A federal grand jury charged Van Buren with one count of honest-services wire fraud, in violation of 18 U.S.C. §§ 1343 and 1346, and one count of felony computer fraud, in violation of 18 U.S.C. § 1030. A jury convicted Van Buren on both counts, and Van Buren appealed his convictions. The U.S. Court of Appeals for the Sixth Circuit found the jury instructions as to the honest-services count were fatally flawed and remanded that charge for a new trial. It found no deficiencies in the conviction for computer fraud and affirmed that conviction, citing Eleventh Circuit precedent holding that a person with authority to access a computer can be guilty of computer fraud if that person subsequently misuses the computer. 

 


Questions

  1. Does a person who is authorized to access information on a computer for certain purposes violate Section 1030(a)(2) of the Computer Fraud and Abuse Act if he accesses that information for an improper purpose?

Conclusions

  1. An individual “exceeds authorized access” under Section 1030(a)(2) of the Computer Fraud and Abuse Act of 1986 when he accesses a computer with authorization and obtains information located in particular areas of the computer that are off-limits to him, not simply when he obtains information available to him with improper motives. Justice Amy Coney Barrett authored the 6-3 majority opinion of the Court.

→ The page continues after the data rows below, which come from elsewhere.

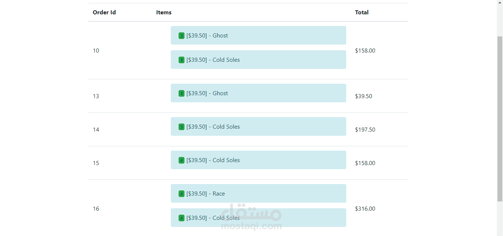Click the quantity badge on order 10's Cold Soles item
Viewport: 503px width, 236px height.
182,60
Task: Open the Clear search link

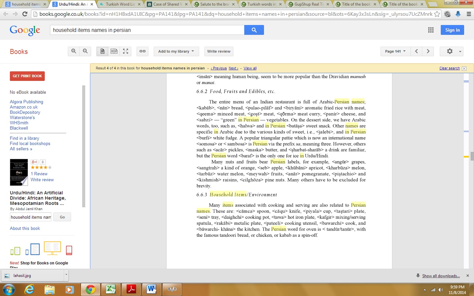Action: 449,68
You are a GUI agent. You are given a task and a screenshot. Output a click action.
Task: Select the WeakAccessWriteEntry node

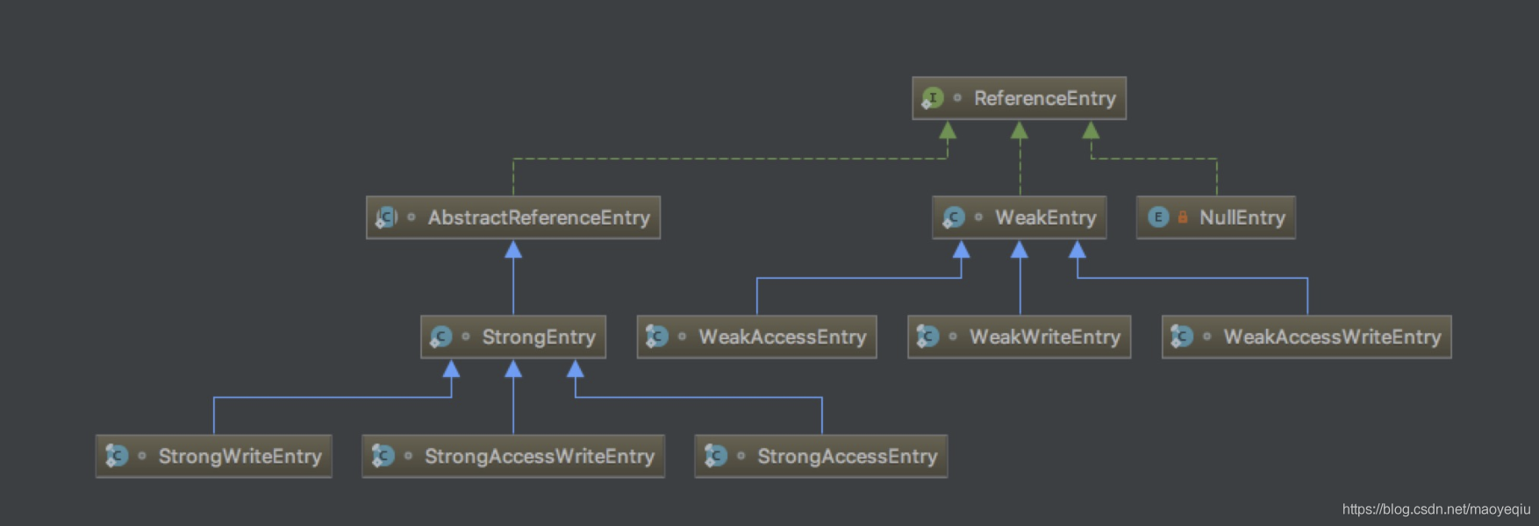(1331, 337)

    Under Section 1030(e)(6), an individual “exceeds authorized access” when he “access[es] a computer with authorization” and “use[s] such access to obtain . . . information in the computer that the accesser is not entitled so to obtain.” The parties in this case agreed that Van Buren was entitled to obtain the license-plate information, but they disagreed that he was “entitled so to obtain” it.”  Van Buren argued that the phrase means information one is not allowed to obtain “by using a computer that he is authorized to access,” while the government argued that it meant information one was not allowed to obtain “in the particular manner or circumstances in which he obtained it.” The Court found Van Buren’s interpretation more plausible and natural than the government’s, and the statute’s structure further supports that interpretation. Moreover, the statutory history—Congress’s choice to remove the statute’s reference to purpose—lends still further support to Van Buren’s reading. Finally, to adopt the government’s interpretation “would attach criminal penalties to a breathtaking amount of commonplace computer activity” and would inject arbitrariness into the assessment of criminal liability.

    Justice Clarence Thomas authored a dissenting opinion, which Chief Justice John Roberts and Justice Samuel Alito joined, arguing that “the text, ordinary principles of property law, and statutory history” support the government’s proposed interpretation of the provision.